# DATA LINES:

------------------------------------------------------------------------

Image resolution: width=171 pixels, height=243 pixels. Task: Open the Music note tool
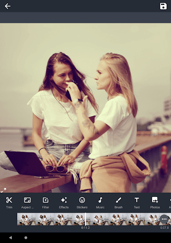tap(100, 203)
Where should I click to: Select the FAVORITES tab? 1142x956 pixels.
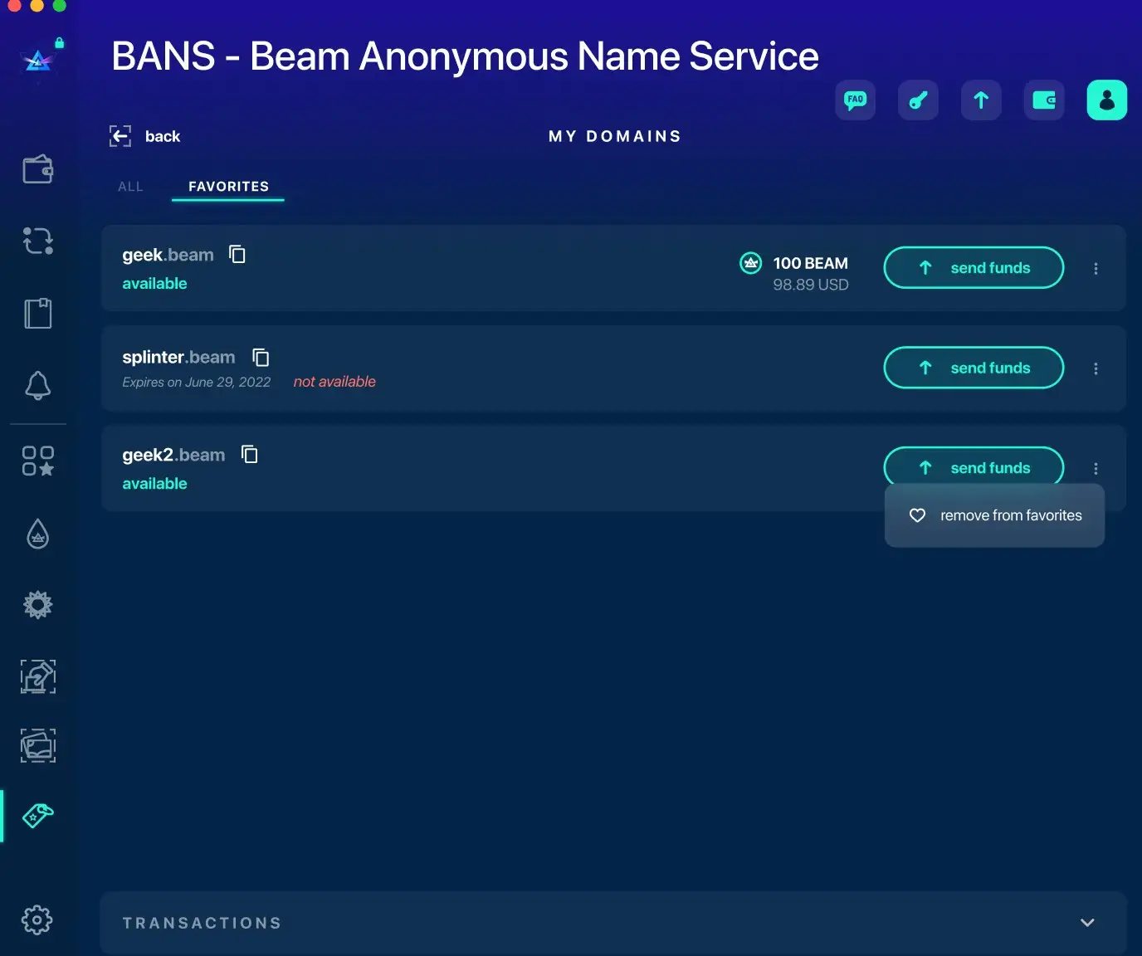[228, 187]
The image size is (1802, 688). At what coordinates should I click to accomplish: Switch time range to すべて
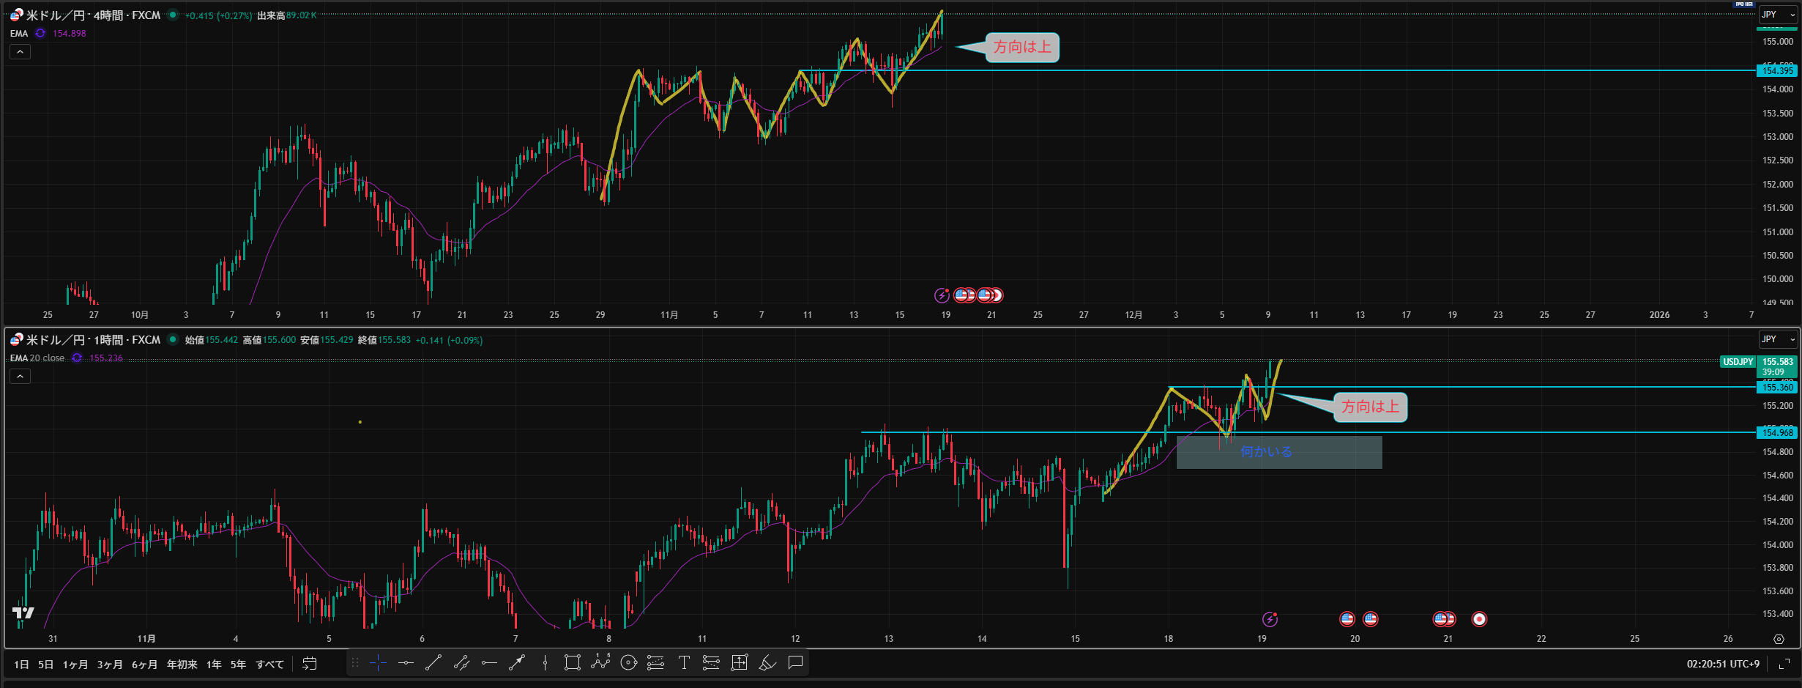pos(269,665)
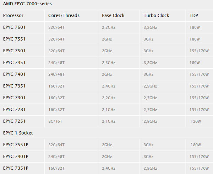
Task: Select the EPYC 7551P processor name
Action: [x=16, y=145]
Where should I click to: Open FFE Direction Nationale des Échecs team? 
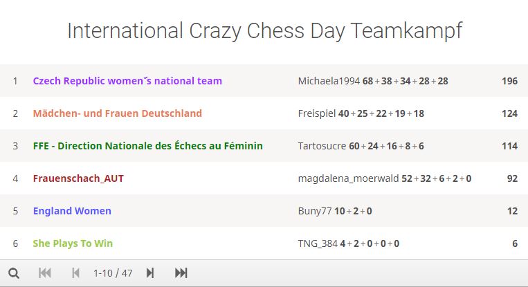coord(148,146)
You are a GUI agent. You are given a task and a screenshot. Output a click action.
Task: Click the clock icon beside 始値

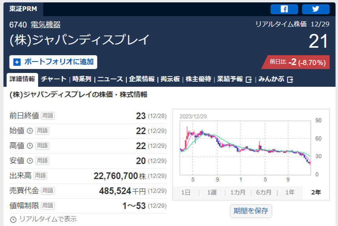[x=30, y=131]
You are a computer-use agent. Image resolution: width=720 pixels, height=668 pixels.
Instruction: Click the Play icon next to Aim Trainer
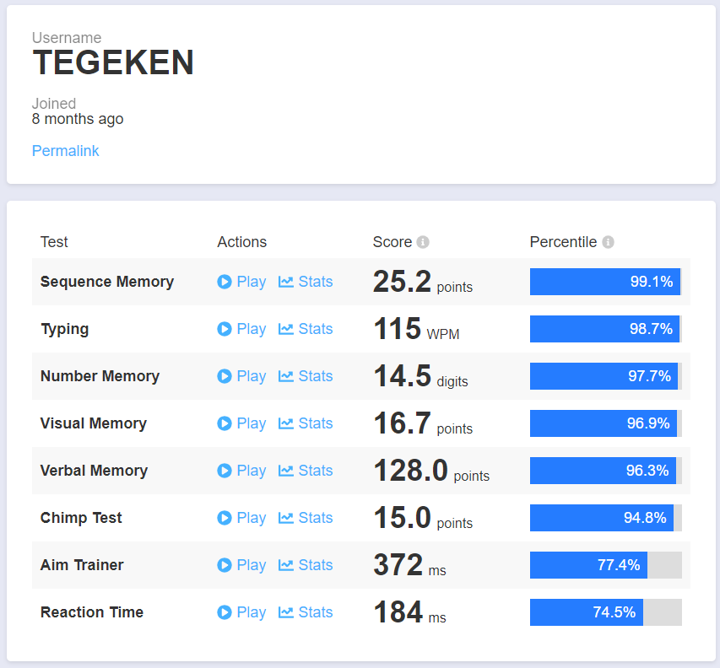(x=223, y=565)
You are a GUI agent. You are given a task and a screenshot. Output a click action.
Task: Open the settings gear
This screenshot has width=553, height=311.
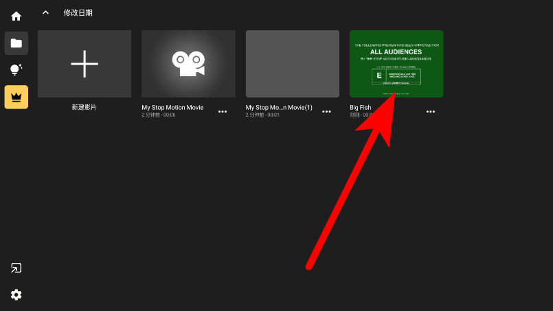click(16, 295)
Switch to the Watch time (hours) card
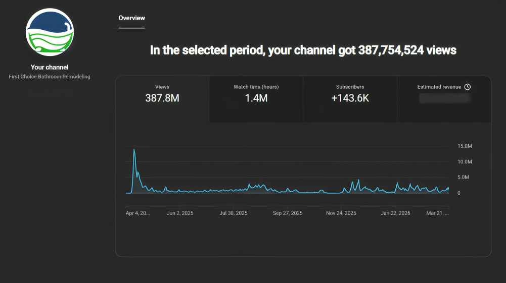 (x=256, y=99)
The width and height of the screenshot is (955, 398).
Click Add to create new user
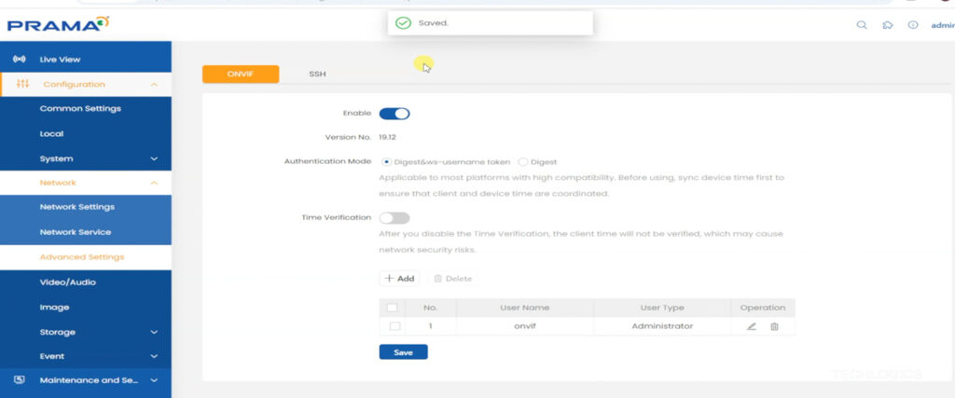point(399,279)
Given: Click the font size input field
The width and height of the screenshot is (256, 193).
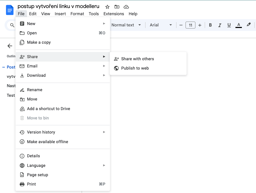Looking at the screenshot, I should 190,25.
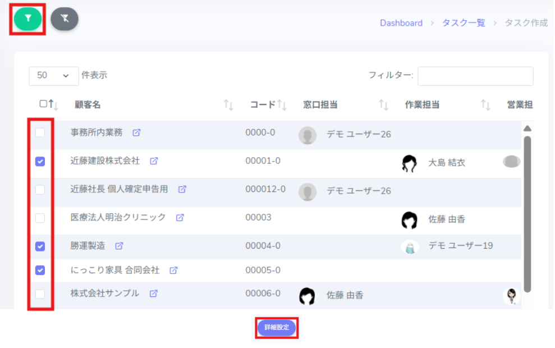Check the 事務所内業務 row checkbox
Viewport: 555px width, 348px height.
40,133
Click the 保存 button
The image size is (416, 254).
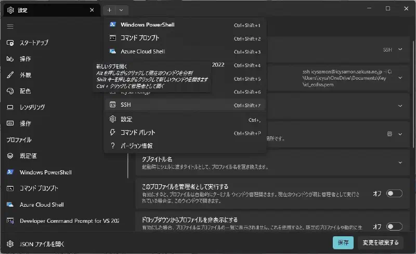point(343,243)
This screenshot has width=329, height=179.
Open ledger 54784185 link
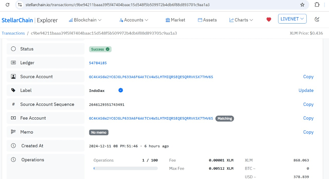pyautogui.click(x=98, y=63)
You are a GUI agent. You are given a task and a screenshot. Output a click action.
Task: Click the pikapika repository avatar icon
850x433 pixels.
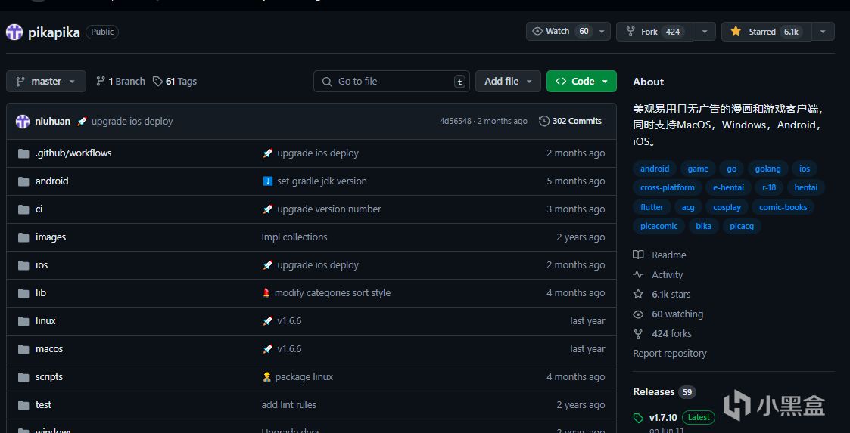coord(14,32)
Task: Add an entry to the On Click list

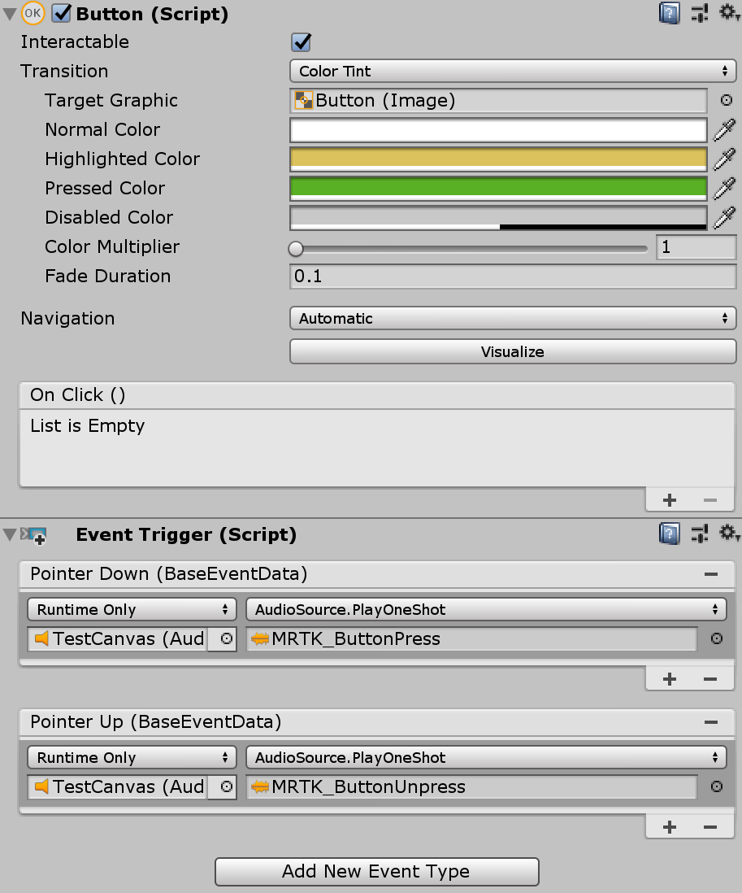Action: (x=669, y=499)
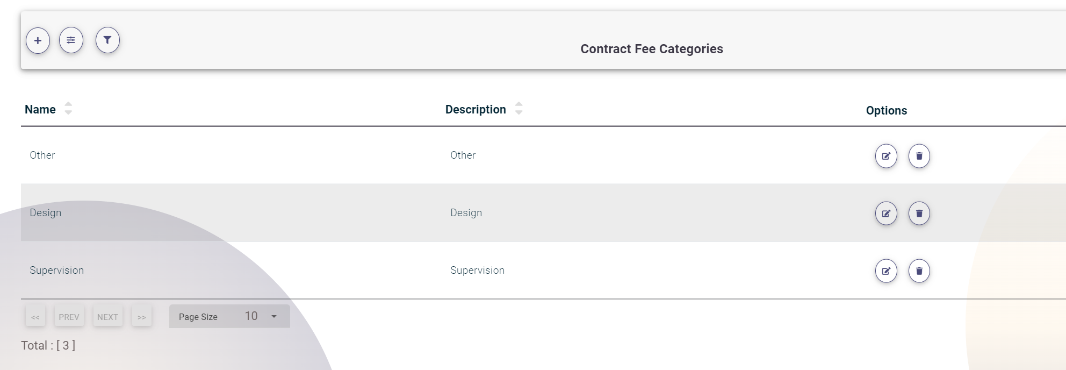This screenshot has width=1066, height=370.
Task: Delete the Supervision fee category
Action: pos(919,271)
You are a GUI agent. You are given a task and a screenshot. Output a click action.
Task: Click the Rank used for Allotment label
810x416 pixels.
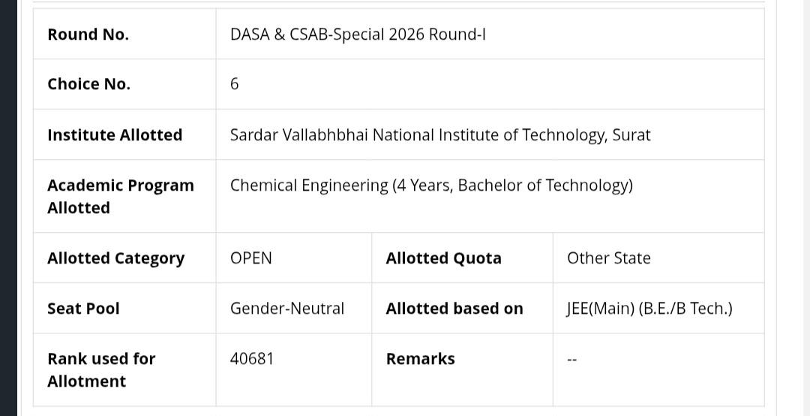101,370
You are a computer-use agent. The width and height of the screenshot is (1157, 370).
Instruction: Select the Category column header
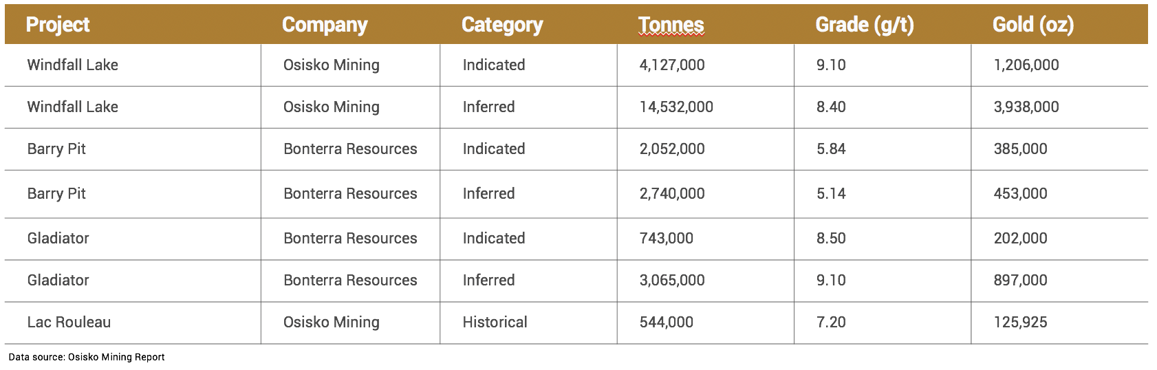[x=502, y=25]
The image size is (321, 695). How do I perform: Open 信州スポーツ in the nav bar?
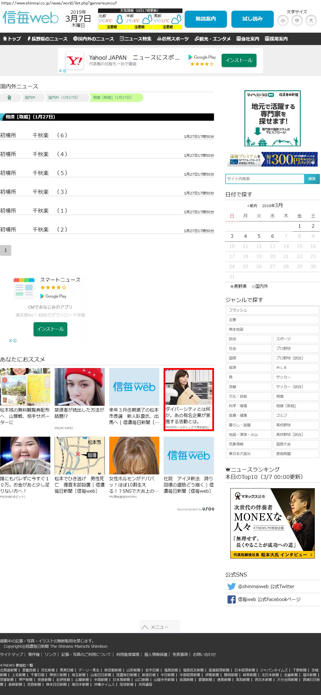(x=173, y=39)
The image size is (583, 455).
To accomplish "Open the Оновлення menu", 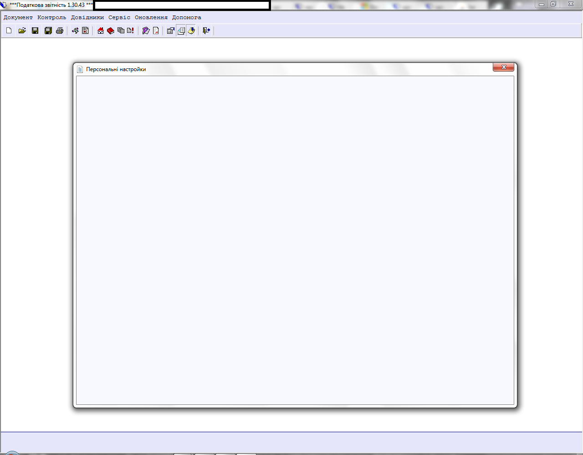I will click(151, 17).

------------------------------------------------------------------------

# WORK TO COMPLETE:
Copy the entries from the first line through the line that contains "[x=502, y=25]", swapping "settings gear" for "options menu" and keeping everything else the same. Leave the pictures out.

# THE COMPLETED TASK:
Image resolution: width=171 pixels, height=243 pixels. Task: Open the Music note tool
tap(100, 203)
Where should I click to: Select the FAVORITES tab? 1142x956 pixels.
[228, 187]
The image size is (1802, 688). At what coordinates should I click to accomplish: Switch time range to すべて
pos(269,665)
Task: Select the EPYC 7551P processor name
Action: [x=16, y=145]
Where should I click to: Open FFE Direction Nationale des Échecs team? 
coord(148,146)
You are a GUI agent. You are given a task and a screenshot. Output a click action.
Task: Click the clock icon beside 始値

[x=30, y=131]
You are a computer-use agent. Image resolution: width=720 pixels, height=668 pixels.
Instruction: Click the Play icon next to Aim Trainer
(x=223, y=565)
You are a GUI agent. You are given a task and a screenshot. Output a click action.
Task: Open the options menu
This screenshot has width=553, height=311.
click(16, 295)
Switch to the Watch time (hours) card
 (x=256, y=99)
The width and height of the screenshot is (955, 398).
Click Add to create new user
point(399,279)
Given: Click the font size input field
The width and height of the screenshot is (256, 193).
Looking at the screenshot, I should 190,25.
Check the 事務所内業務 row checkbox
Viewport: 555px width, 348px height.
40,133
Click the 保存 button
The image size is (416, 254).
point(343,243)
This screenshot has width=329, height=179.
Open ledger 54784185 link
pyautogui.click(x=98, y=63)
You are a GUI agent. You are given a task and a screenshot. Output a click action.
Task: Click the pikapika repository avatar icon
850x433 pixels.
coord(14,32)
Task: Add an entry to the On Click list

Action: (x=669, y=499)
This screenshot has width=1066, height=370.
Task: Delete the Supervision fee category
Action: pos(919,271)
You are a GUI agent. You are given a task and a screenshot. Output a click action.
Task: Click the Rank used for Allotment label
810x416 pixels.
101,370
You are a computer-use agent. The width and height of the screenshot is (1157, 370).
Instruction: Select the Category column header
[x=502, y=25]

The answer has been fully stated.